▸ EXERCISE GOAL: Would you write the data out once more, exactly as it is?

Records from a collection

--- START ---

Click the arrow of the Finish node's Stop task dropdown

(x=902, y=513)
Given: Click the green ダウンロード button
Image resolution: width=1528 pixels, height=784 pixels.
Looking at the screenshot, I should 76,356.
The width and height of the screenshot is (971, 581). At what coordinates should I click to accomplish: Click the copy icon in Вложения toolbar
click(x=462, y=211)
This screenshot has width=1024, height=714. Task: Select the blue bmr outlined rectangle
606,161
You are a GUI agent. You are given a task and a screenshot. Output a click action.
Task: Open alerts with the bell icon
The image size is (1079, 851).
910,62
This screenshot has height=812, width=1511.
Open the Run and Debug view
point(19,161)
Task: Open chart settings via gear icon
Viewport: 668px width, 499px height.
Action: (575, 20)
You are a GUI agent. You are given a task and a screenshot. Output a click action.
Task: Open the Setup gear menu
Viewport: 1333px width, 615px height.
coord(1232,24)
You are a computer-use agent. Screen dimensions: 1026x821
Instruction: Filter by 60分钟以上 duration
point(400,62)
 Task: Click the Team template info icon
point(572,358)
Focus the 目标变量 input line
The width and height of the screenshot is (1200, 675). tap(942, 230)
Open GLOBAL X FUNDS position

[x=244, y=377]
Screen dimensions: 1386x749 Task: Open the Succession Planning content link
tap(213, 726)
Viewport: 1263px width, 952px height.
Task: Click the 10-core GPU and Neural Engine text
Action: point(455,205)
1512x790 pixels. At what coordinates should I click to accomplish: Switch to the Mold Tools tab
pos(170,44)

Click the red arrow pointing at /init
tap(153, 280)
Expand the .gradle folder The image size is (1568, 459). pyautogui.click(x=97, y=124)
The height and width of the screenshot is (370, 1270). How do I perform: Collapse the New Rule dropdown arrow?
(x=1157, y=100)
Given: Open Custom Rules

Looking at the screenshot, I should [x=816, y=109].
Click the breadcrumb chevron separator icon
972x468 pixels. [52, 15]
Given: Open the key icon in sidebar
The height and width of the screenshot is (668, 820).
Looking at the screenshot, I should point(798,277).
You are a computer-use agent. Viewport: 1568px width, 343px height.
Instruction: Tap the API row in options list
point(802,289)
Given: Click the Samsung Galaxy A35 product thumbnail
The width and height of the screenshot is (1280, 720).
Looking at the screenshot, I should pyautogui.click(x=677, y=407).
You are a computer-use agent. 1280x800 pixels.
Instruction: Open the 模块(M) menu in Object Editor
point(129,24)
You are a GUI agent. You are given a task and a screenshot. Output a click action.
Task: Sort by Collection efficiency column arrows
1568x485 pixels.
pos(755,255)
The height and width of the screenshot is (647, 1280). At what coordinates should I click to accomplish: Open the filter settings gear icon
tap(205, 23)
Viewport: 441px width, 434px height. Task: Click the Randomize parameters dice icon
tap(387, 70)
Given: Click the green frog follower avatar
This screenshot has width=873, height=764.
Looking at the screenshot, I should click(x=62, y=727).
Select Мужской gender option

--- END ---

▸ ANSWER TO THE PROBLEM:
Click the arrow of the Finish node's Stop task dropdown

(x=902, y=513)
Given: Click the green ダウンロード button
Image resolution: width=1528 pixels, height=784 pixels.
Looking at the screenshot, I should 76,356.
The width and height of the screenshot is (971, 581). At what coordinates should I click to accomplish: Click the copy icon in Вложения toolbar
click(x=462, y=211)
This screenshot has width=1024, height=714. Task: Select the blue bmr outlined rectangle
606,161
You are a GUI agent. You are given a task and a screenshot. Output a click action.
Task: Open alerts with the bell icon
The image size is (1079, 851).
910,62
This screenshot has height=812, width=1511.
Open the Run and Debug view
point(19,161)
Task: Open chart settings via gear icon
Viewport: 668px width, 499px height.
Action: (575, 20)
You are a GUI agent. You are given a task and a screenshot. Output a click action.
Task: Open the Setup gear menu
Viewport: 1333px width, 615px height.
coord(1232,24)
You are a computer-use agent. Screen dimensions: 1026x821
Instruction: Filter by 60分钟以上 duration
point(400,62)
 Task: Click the Team template info icon
point(572,358)
Focus the 目标变量 input line
The width and height of the screenshot is (1200, 675). tap(942, 230)
Open GLOBAL X FUNDS position

[x=244, y=377]
Screen dimensions: 1386x749 Task: Open the Succession Planning content link
tap(213, 726)
Viewport: 1263px width, 952px height.
Task: Click the 10-core GPU and Neural Engine text
Action: point(455,205)
1512x790 pixels. At what coordinates should I click to accomplish: Switch to the Mold Tools tab
pos(170,44)

Click the red arrow pointing at /init
tap(153, 280)
Expand the .gradle folder The image size is (1568, 459). pyautogui.click(x=97, y=124)
The height and width of the screenshot is (370, 1270). How do I perform: Collapse the New Rule dropdown arrow?
(x=1157, y=100)
Given: Open Custom Rules

Looking at the screenshot, I should [x=816, y=109].
Click the breadcrumb chevron separator icon
972x468 pixels. [52, 15]
Given: Open the key icon in sidebar
The height and width of the screenshot is (668, 820).
Looking at the screenshot, I should point(798,277).
You are a computer-use agent. Viewport: 1568px width, 343px height.
Instruction: Tap the API row in options list
point(802,289)
Given: Click the Samsung Galaxy A35 product thumbnail
The width and height of the screenshot is (1280, 720).
Looking at the screenshot, I should pyautogui.click(x=677, y=407).
You are a computer-use agent. 1280x800 pixels.
Instruction: Open the 模块(M) menu in Object Editor
point(129,24)
You are a GUI agent. You are given a task and a screenshot. Output a click action.
Task: Sort by Collection efficiency column arrows
1568x485 pixels.
pos(755,255)
The height and width of the screenshot is (647, 1280). At what coordinates should I click to accomplish: Open the filter settings gear icon
tap(205, 23)
Viewport: 441px width, 434px height. Task: Click the Randomize parameters dice icon
tap(387, 70)
Given: Click the green frog follower avatar
This screenshot has width=873, height=764.
Looking at the screenshot, I should click(x=62, y=727).
Select Мужской gender option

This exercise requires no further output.